Power plants also got irrationally big, upwards of a million kilowatts. Buildings use about 70 percent of U.S. electricity, but three-fourths of residential and commercial customers use no more than 1.5 and 12 average kilowatts respectively. Resources better matched to the kilowatt scale of most customers’ needs, or to the tens-of-thousands-of-kilowatts scale of typical distribution substations, or to an intermediate “microgrid” scale, actually offer 207 hidden economic advantages over the giant plants. These “distributed benefits” often boost economic value by about tenfold. The biggest come from financial economics: for example, small, fast, modular units are less risky to build than big, slow, lumpy ones, and renewable energy sources avoid the risks of volatile fuel prices. Moreover, a diversified portfolio of many small, distributed units can be more reliable than a few big units.
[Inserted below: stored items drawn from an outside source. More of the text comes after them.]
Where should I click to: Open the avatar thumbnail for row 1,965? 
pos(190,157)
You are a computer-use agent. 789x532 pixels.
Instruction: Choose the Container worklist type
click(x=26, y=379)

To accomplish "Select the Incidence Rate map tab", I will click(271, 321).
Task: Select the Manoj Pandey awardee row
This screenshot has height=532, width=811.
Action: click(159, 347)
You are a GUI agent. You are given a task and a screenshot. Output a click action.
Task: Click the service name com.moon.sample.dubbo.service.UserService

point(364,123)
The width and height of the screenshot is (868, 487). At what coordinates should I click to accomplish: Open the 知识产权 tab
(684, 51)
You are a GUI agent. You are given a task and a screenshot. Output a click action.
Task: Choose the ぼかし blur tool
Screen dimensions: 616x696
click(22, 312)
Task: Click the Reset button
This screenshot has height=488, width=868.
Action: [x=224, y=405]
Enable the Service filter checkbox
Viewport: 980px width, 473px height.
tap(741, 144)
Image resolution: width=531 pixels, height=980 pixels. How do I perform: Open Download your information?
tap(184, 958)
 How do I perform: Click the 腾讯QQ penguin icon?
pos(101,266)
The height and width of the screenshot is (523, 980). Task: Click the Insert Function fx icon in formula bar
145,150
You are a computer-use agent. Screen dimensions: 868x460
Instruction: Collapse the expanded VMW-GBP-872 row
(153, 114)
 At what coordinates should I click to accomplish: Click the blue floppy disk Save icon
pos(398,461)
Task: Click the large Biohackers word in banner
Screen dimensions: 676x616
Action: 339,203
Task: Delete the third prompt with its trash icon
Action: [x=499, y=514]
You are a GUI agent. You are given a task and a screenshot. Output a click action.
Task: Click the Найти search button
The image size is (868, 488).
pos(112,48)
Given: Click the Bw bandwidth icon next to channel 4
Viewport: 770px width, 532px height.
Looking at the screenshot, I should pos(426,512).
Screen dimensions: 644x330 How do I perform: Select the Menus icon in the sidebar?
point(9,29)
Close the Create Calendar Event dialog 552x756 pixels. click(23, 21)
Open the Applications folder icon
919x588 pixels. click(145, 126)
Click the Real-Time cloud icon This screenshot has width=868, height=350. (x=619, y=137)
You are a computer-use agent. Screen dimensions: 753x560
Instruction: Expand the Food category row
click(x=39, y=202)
Bigger power plants’ hoped-for economies of scale were overwhelmed by diseconomies of scale. Central thermal power plants stopped getting more efficient in the 1960’s, bigger in the 1970’s, cheaper in the 1980’s, and bought in the 1990’s. Smaller units offered greater economies from mass production than big ones could gain through unit size. In the 1990’s, the cost differences between giant nuclear plants — gigantism’s last gasp — and railcar-deliverable, combined-cycle, gas-fired plants derived from mass-produced aircraft engines, created political stresses that drove the restructuring of the utility industry.
Meanwhile, generators thousands or tens of thousands of times smaller — microturbines, solar cells, fuel cells, wind turbines — started to become serious competitors, often enabled by IT and telecoms. The restructured industry exposed previously sheltered power-plant builders to brutal market discipline. Competition from a swarm of smaller electrical sources and savings created financial risks far beyond the capital markets’ appetite. Moreover, the 2008 Defense Science Board report “More Fight, Less Fuel” advised U.S. military bases to make their own power onsite, preferably from renewables, because the grid is vulnerable to long and vast disruptions.